My fiance and I are doing it ourselves. It's a tiny house and he has a few years of construction experience. We had to learn a lot on the fly, but it hasn't collapsed yet! Seriously though I bet you can do it, especially with a few mates.
Yep, that was my take on it as well. Have a few friends over every other weekend or so, some work, then lunch, beer (on me of course) and then do some more work.
I have very little building experience, but I was thinking of consulting people and YT videos, as well as people online for specific things. Heck, it can't be that hard. I mean, I've seen construction workers work, it's not rocket science. Sure, I might get some things wrong, but even if I'd have to redo them, it should be a lot cheaper in the end, compared to the price of a house.
I'm good with my hads, maybe that's why I have this notion, that I can do it.
Building code is close to rocket science. Or maybe voodoo... Building a house is pretty simple, but a code inspector will come up with 2,000 odd little things you didn't do. A clip here, a gap there...
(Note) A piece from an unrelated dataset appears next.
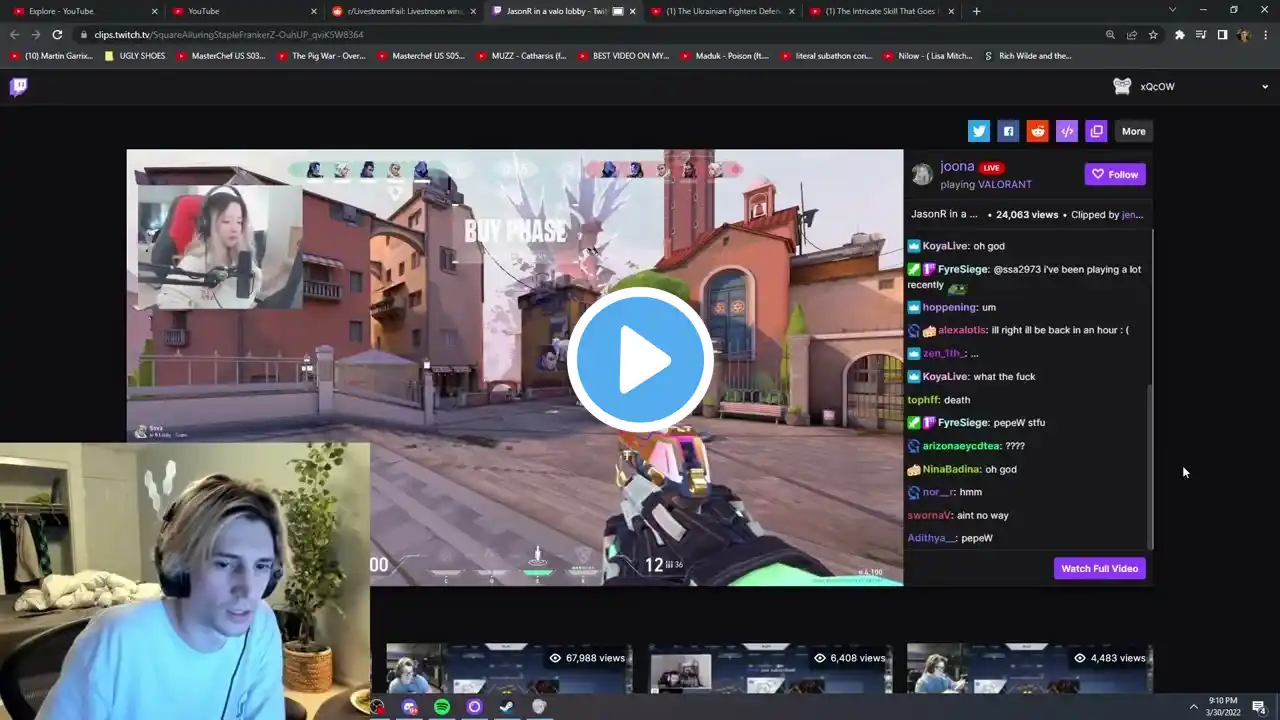Toggle the browser side panel icon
The issue you'll have is that building code is hella difficult to just read. It's not written as a guide per se, it's written reactively. Inspectors agree hired to be nitpicks, and the code is their list of nits to pick. They kinda get paid by the nit, and over time, as they find new nits, it all gets shoehorned into a big nit list, and trying to read it is hard because you're just kinda reading a giant laundry list of that shit.
The first couple pages are also rather likely to tell you that you don't actually need to follow it. That's not the actual reality, but it seems common for code to say that...
Hm, didn't actually know they get paid by the hour and nits... yeah, that does make things more difficult...
I know a few local construction workers, one of them has his own small construction business, I'll ask for dos and donts from him, plus he knows most of the inspectors, I think he can be of help... maybe even bring him on site 😁.